_RECORDS FOR THIS EXERCISE_
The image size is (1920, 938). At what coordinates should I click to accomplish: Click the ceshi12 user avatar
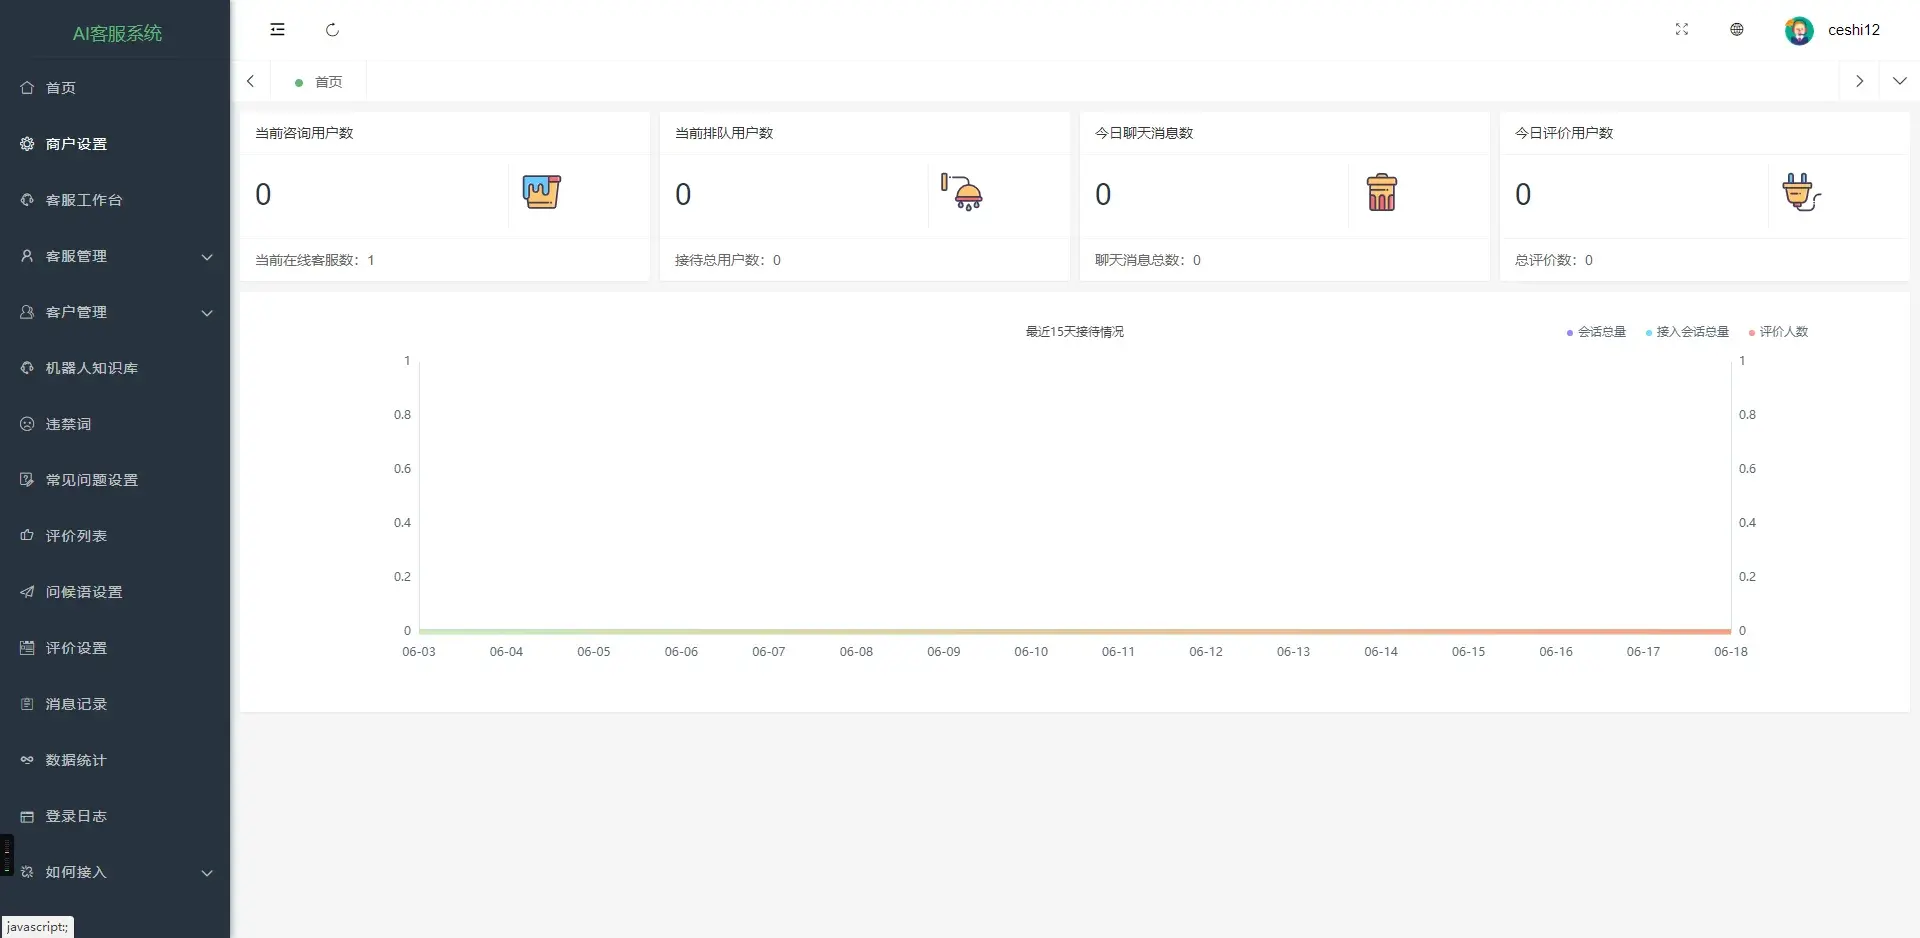point(1799,30)
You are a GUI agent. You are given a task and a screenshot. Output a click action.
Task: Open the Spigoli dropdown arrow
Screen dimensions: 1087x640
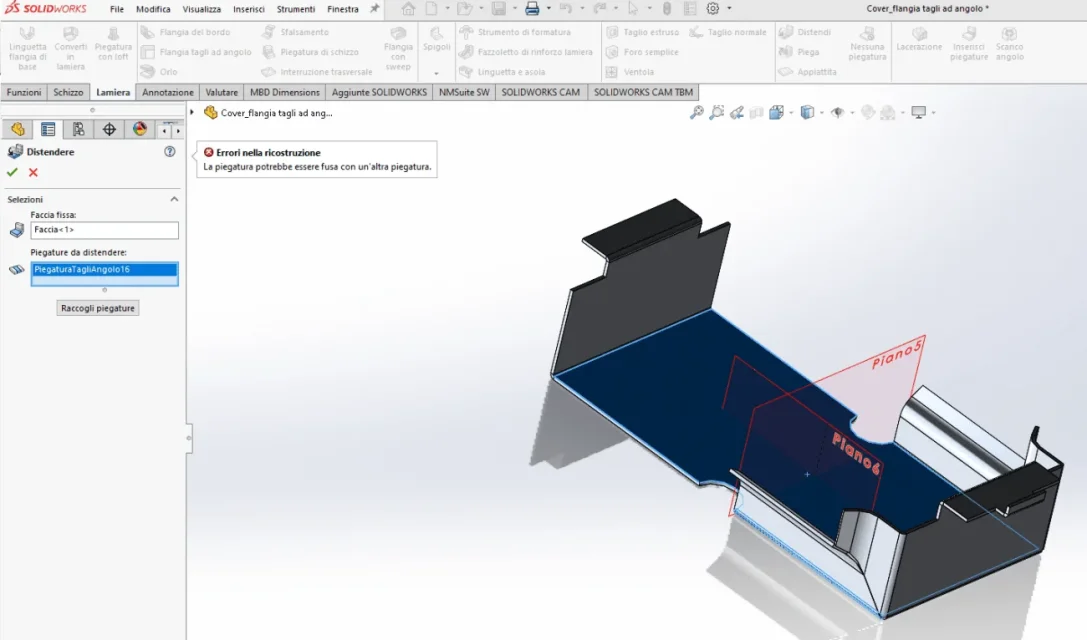click(436, 73)
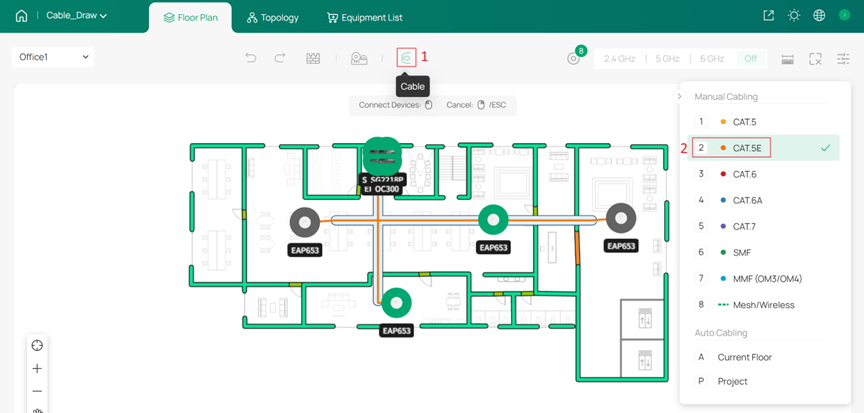
Task: Click the fullscreen fit icon
Action: click(816, 59)
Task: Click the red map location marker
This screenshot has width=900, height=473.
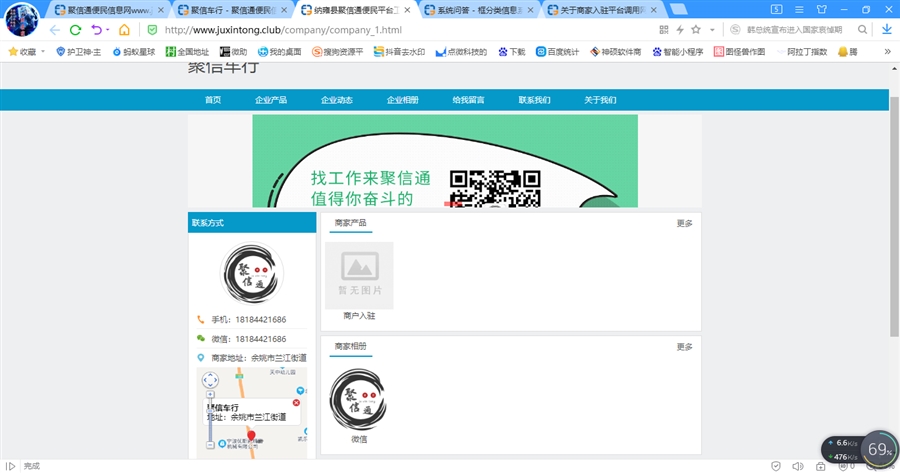Action: 251,436
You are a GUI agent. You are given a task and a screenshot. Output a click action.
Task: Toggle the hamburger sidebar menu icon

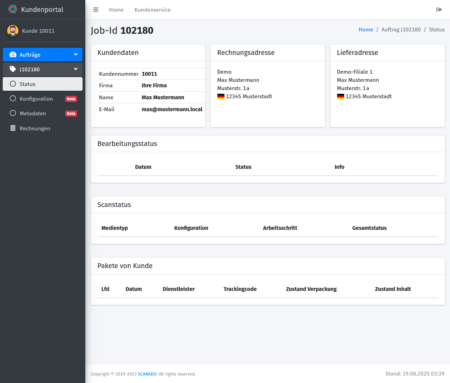click(96, 10)
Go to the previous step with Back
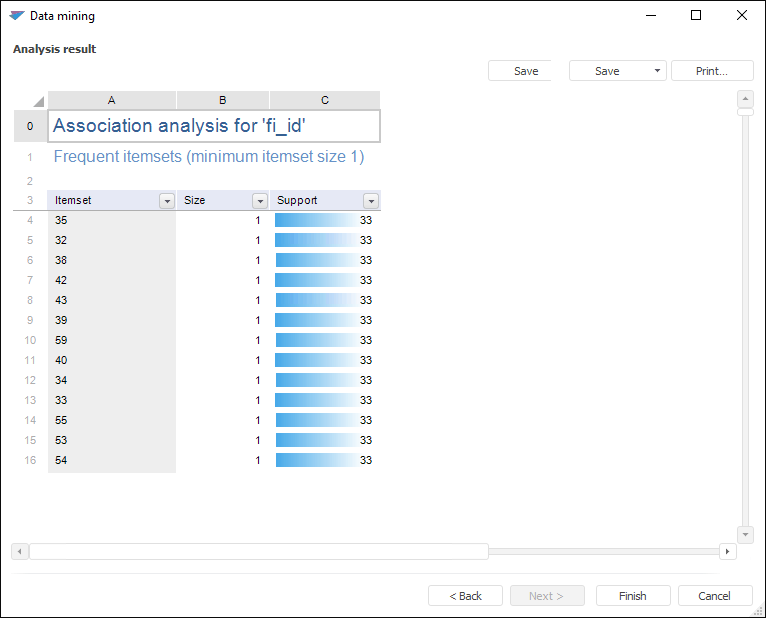Image resolution: width=766 pixels, height=618 pixels. pos(465,596)
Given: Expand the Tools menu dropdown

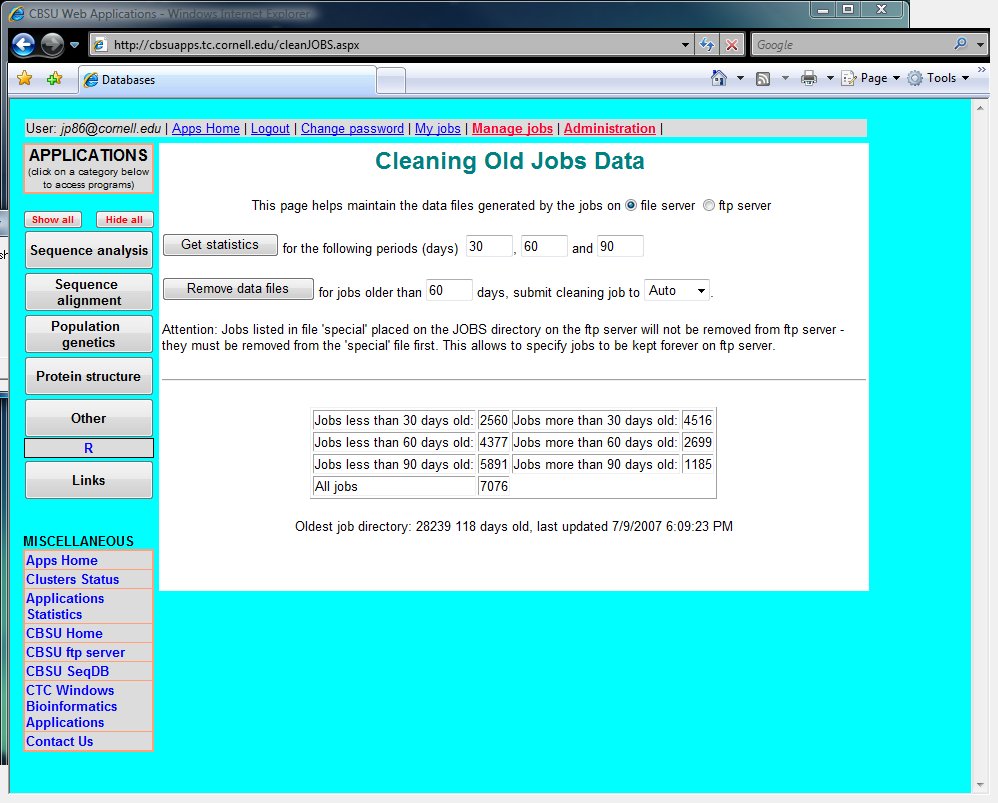Looking at the screenshot, I should 941,78.
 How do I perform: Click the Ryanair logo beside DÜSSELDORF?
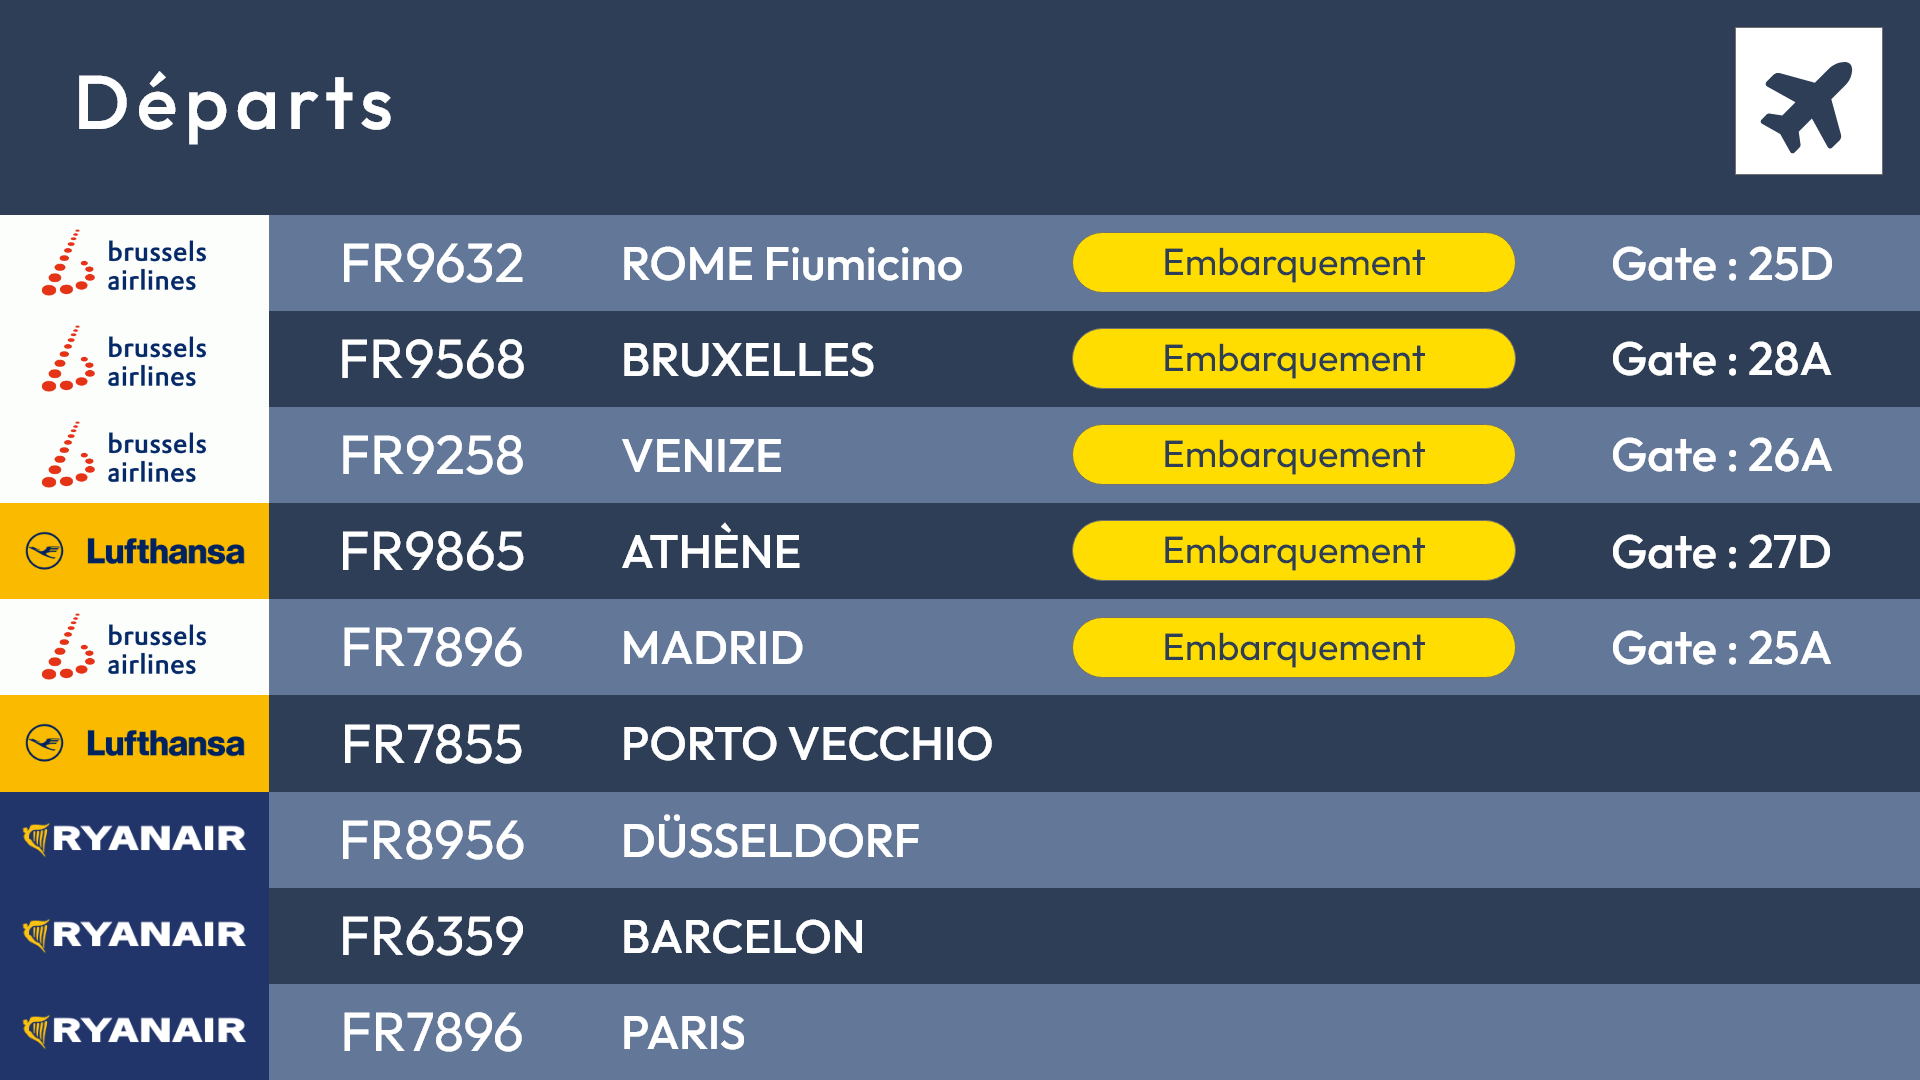[134, 840]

_TASK TO CARRY OUT_
Restate each entry exactly, omitting pictures.

_OUTPUT FOR THIS EXERCISE_
The image size is (1920, 938). At what coordinates should I click to accomplish: Click the ceshi12 user avatar
point(1799,30)
You are a GUI agent. You are given a task and a screenshot. Output a click action.
Task: Open the Spigoli dropdown arrow
Screen dimensions: 1087x640
click(436, 73)
Task: Click the fullscreen fit icon
Action: click(816, 59)
Task: Click the red map location marker
This screenshot has width=900, height=473.
Action: 251,436
You are a GUI agent. You are given a task and a screenshot. Output a click action.
Task: Toggle the hamburger sidebar menu icon

click(96, 10)
Go to the previous step with Back
Image resolution: width=766 pixels, height=618 pixels. pos(465,596)
Given: Expand the Tools menu dropdown

Looking at the screenshot, I should 941,78.
 How do I perform: Click the Ryanair logo beside DÜSSELDORF?
[134, 840]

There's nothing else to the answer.